Directive 1: In the records, please rewrite the part that opens with the line containing "is (408, 725)." and closes with the line containing "click(33, 69)", substituting "Terminal" for "Command Prompt" and leaving everything else as it stands.

== == ==

# Changing up to adult food ...



## Mrs Hippiechick (Jul 26, 2011)

Archie is nearly 8 months old and seems to be rapidly going off his Arden Grange puppy food. How old were your 'poos when you changed them to adult food?

I think he may not be getting everything he needs from the puppy kibble any more and wonder if he needs the adult stuff to get more nutrition? We mix his current kibble with Wainwrights wet food, he eats most of it but does seem to pick out the meaty bits and leave the kibble behind (little rascal!) 

I am keen for him to stay on a mix of kibble/meat - what would you advise?


----------



## francesjl (Mar 24, 2011)

Probably around 8 - 10 mths, Scamp began to wolf down uppy kibble so tried adult as it was bigger and it slowed him down.
Rascal has always been a dainty eater and prefers smaller pieces, he also likes to take it piece by piece and examine it


----------



## francesjl (Mar 24, 2011)

Ha Ha * uppy * kibble ! puppy !


----------



## MillieDog (Jun 1, 2011)

Millie was 5 months when I swapped her to NI. They advised that I could move her up.


----------



## S.Claire (Sep 1, 2011)

Nacho was 6 months when i transferred him to Burns Adult chicken and rice kibble and introduced him to Natures Diet x


----------



## calli.h (Aug 29, 2011)

== == ==

Directive 2: In the forum thread about changing up to adult food, why did Scamp's owner move him to adult kibble?

== == ==

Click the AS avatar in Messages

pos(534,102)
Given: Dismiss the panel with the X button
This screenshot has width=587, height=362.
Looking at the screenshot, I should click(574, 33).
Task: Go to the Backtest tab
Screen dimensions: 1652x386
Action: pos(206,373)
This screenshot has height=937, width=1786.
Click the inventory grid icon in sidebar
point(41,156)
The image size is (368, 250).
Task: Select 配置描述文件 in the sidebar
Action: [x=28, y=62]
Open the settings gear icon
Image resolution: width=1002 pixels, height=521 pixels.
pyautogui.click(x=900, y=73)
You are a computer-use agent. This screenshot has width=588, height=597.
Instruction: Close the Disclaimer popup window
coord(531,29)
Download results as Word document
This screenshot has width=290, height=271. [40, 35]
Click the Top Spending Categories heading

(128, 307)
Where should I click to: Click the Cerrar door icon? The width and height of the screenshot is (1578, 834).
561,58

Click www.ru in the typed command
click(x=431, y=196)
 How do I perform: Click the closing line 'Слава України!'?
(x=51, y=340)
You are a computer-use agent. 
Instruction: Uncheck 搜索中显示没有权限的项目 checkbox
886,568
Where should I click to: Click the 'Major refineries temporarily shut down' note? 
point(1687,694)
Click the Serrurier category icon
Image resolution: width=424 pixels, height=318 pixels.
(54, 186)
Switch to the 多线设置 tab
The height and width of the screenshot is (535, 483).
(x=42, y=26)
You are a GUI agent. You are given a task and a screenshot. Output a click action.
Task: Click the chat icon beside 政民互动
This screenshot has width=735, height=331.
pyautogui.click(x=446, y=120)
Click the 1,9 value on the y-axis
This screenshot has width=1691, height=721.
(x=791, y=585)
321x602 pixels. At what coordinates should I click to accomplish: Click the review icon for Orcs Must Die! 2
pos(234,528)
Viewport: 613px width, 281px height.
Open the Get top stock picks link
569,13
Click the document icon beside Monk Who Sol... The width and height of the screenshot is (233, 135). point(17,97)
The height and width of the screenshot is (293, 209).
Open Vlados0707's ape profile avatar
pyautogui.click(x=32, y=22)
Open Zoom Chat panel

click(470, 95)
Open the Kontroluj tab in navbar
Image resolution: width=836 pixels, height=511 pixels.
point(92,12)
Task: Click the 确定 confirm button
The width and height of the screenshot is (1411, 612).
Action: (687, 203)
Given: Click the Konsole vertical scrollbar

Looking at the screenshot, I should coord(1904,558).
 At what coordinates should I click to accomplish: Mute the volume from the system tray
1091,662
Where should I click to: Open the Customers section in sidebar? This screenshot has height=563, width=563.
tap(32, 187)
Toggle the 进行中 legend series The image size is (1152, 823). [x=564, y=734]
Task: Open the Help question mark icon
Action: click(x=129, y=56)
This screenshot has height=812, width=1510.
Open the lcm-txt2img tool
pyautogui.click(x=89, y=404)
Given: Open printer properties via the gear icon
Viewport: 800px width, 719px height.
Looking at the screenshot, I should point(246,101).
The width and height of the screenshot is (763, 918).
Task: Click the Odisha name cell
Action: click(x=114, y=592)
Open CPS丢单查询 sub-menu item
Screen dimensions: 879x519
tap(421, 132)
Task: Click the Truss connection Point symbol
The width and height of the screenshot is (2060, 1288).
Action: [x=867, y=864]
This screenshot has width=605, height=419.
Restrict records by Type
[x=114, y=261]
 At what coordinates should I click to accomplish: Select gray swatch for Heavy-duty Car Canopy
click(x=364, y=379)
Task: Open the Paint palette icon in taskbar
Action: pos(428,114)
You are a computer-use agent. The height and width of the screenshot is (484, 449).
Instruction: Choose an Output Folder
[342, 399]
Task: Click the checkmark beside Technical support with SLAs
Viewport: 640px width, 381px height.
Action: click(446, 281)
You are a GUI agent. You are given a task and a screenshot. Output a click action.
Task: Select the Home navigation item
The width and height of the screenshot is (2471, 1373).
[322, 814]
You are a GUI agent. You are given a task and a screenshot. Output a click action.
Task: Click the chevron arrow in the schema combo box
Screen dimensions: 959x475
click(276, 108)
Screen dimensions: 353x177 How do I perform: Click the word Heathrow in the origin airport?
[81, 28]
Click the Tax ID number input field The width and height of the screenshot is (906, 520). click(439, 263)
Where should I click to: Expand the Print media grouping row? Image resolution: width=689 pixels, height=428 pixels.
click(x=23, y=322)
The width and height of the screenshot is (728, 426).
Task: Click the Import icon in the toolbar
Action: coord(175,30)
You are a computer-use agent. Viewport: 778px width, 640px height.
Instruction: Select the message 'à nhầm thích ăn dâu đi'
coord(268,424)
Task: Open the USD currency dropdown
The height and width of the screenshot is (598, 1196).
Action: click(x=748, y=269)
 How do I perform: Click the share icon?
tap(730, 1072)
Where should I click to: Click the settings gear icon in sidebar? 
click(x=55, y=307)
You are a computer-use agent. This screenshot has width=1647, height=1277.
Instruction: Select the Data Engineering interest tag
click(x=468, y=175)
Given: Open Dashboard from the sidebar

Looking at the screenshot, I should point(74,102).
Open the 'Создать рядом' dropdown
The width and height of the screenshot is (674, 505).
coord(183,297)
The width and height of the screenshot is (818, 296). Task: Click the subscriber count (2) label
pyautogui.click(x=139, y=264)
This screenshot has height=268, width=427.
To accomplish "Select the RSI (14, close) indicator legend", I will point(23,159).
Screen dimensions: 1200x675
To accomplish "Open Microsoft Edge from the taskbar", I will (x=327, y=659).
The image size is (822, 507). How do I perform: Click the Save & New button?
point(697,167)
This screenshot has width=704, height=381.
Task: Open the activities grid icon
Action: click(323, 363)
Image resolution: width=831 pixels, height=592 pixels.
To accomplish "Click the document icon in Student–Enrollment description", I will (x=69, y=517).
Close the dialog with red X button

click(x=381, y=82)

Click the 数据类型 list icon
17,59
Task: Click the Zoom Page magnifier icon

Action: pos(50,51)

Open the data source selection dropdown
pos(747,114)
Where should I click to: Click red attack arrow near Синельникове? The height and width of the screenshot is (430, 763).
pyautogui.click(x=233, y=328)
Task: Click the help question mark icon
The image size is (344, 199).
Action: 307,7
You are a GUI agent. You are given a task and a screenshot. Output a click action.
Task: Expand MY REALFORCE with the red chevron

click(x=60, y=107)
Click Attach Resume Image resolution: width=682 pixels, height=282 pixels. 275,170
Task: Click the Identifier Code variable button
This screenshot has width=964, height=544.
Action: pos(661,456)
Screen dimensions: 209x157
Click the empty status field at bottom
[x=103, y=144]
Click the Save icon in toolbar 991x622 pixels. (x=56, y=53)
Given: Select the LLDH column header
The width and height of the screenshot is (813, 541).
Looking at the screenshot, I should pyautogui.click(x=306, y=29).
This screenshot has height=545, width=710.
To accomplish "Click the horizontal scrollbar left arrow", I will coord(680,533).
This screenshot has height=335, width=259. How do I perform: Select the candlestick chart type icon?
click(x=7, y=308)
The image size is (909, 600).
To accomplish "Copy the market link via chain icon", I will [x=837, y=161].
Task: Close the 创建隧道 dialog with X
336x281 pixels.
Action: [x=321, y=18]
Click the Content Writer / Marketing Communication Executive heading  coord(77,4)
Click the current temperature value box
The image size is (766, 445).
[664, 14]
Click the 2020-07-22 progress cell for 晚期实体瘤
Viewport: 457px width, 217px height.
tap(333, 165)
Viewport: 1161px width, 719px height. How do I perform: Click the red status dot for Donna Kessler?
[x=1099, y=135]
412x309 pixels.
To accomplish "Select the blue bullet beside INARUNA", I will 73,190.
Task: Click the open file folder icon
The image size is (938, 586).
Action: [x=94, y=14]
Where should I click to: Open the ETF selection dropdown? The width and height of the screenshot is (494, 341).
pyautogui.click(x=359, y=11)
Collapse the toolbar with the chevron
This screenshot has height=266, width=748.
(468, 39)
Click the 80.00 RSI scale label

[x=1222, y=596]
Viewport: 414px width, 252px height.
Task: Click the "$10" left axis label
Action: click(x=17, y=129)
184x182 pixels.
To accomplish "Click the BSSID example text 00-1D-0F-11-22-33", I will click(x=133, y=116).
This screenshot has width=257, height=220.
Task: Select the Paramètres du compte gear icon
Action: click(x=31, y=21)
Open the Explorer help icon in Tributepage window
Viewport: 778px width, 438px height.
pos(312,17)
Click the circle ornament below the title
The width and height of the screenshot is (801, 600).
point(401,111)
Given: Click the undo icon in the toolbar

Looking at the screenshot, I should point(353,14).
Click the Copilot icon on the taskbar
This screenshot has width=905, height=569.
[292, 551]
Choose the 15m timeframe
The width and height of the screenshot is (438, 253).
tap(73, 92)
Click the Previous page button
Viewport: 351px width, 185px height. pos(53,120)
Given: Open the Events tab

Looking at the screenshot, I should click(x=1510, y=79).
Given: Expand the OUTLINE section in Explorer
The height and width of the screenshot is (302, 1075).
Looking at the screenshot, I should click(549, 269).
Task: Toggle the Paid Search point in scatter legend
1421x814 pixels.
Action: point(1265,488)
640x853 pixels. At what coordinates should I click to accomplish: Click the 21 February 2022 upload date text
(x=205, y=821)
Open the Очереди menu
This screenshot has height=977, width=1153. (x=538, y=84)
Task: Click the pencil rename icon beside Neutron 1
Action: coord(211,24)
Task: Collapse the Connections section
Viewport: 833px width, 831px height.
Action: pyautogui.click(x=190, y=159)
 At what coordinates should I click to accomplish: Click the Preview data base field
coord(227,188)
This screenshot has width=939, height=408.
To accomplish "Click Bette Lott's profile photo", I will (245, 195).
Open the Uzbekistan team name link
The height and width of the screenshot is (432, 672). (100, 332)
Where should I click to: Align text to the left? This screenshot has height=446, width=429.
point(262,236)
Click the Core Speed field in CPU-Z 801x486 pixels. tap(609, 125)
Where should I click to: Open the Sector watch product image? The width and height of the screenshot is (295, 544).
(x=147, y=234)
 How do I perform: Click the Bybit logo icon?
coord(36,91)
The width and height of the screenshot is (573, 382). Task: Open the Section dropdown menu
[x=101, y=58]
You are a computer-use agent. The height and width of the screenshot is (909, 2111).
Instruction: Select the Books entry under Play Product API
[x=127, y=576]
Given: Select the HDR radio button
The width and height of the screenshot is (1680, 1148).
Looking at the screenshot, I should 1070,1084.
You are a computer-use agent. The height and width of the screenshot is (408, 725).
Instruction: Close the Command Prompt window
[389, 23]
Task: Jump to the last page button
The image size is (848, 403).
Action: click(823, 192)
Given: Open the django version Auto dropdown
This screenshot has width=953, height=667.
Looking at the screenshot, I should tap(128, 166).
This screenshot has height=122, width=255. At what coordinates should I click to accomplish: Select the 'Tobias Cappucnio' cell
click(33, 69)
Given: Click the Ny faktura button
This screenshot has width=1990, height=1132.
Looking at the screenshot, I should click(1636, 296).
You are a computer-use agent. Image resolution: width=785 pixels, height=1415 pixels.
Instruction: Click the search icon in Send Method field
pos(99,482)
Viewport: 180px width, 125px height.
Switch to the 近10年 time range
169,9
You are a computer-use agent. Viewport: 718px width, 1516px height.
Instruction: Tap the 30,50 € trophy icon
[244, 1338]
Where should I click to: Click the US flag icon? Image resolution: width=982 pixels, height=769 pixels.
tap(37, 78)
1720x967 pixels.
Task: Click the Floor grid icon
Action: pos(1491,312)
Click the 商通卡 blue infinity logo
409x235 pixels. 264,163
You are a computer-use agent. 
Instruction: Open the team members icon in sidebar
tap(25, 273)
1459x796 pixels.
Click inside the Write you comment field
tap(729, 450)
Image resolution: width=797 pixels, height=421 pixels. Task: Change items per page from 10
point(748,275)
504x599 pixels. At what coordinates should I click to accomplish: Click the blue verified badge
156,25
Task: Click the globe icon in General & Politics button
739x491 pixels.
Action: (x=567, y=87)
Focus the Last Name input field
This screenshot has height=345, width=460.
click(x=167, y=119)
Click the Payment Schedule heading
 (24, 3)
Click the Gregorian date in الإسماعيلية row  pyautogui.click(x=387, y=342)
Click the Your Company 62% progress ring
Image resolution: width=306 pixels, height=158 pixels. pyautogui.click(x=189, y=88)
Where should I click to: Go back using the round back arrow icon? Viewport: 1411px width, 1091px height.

== == ==

Task result 1:
You are a computer-use agent. The height and width of the screenshot is (408, 725).
Instruction: Close the Terminal window
[389, 23]
Task: Jump to the last page button
The image size is (848, 403).
Action: click(823, 192)
Given: Open the django version Auto dropdown
This screenshot has width=953, height=667.
Looking at the screenshot, I should tap(128, 166).
This screenshot has height=122, width=255. At what coordinates should I click to accomplish: Select the 'Tobias Cappucnio' cell
click(33, 69)

Task result 2: Scamp had started to wolf down his puppy kibble. The adult kibble was bigger, and it slowed him down.